→ **EXERCISE TASK**: Pick out each line in the records below that contains the string "given" and copy those lines unchanged.

→ **DATA SECTION**:
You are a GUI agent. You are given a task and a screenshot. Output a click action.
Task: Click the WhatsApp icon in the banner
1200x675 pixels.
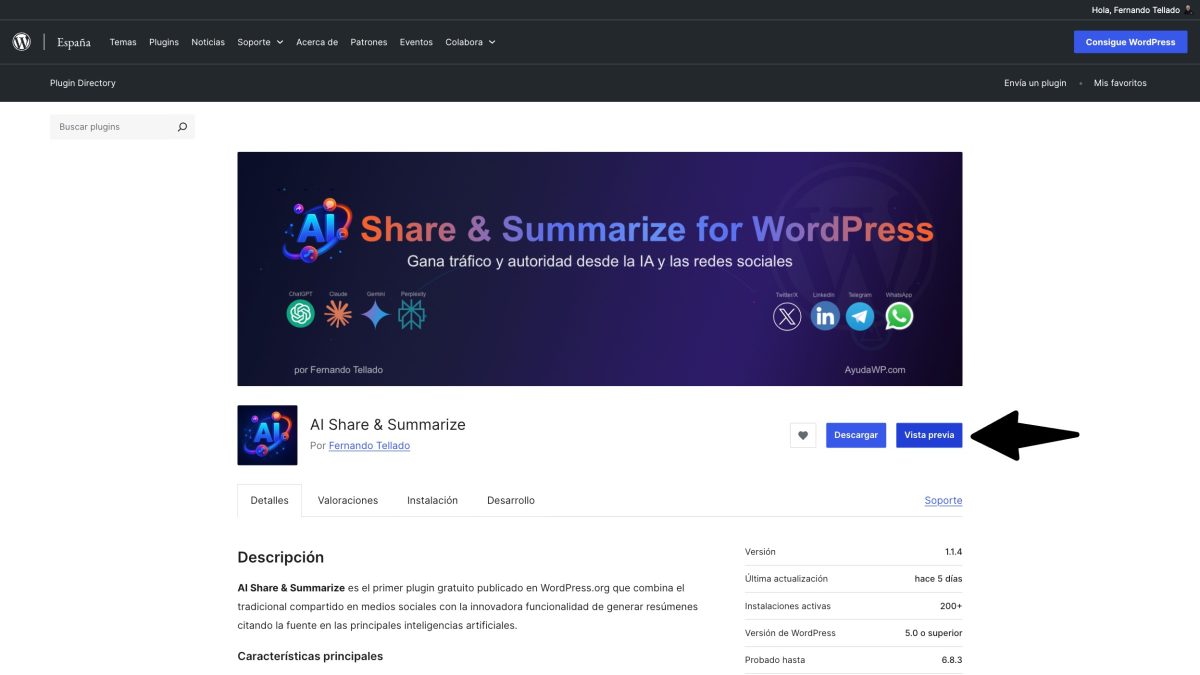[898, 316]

* * *

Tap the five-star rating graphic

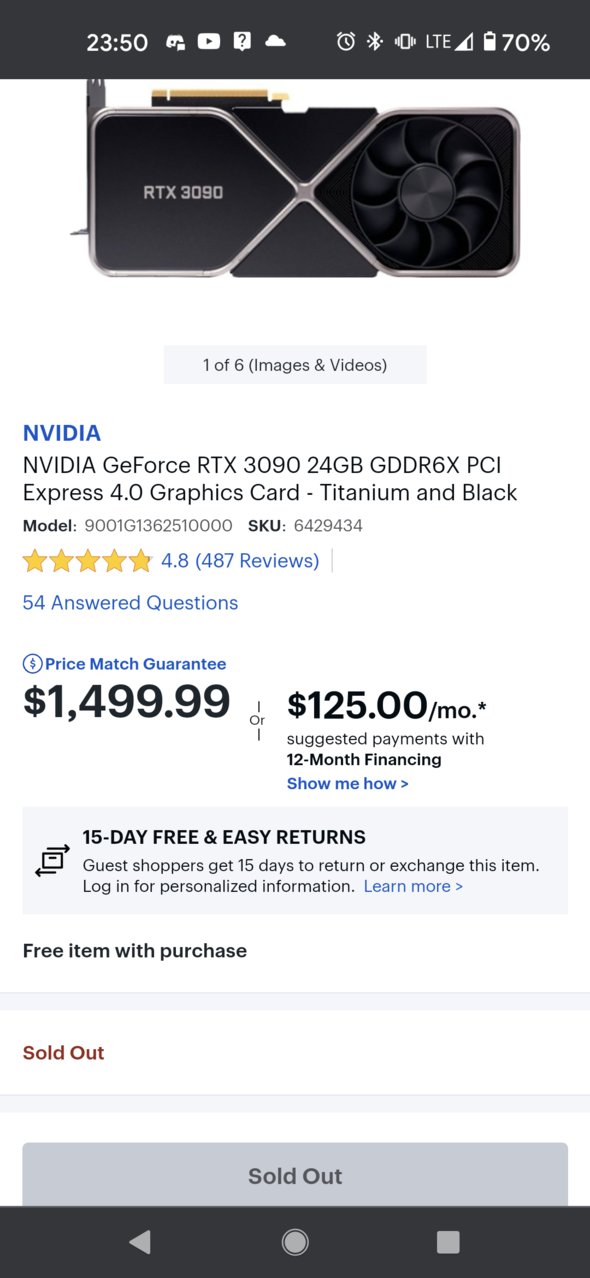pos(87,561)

→ **RESPONSE TO THE EXERCISE**:
You are a GUI agent. You are given a task and a screenshot. Output a click action.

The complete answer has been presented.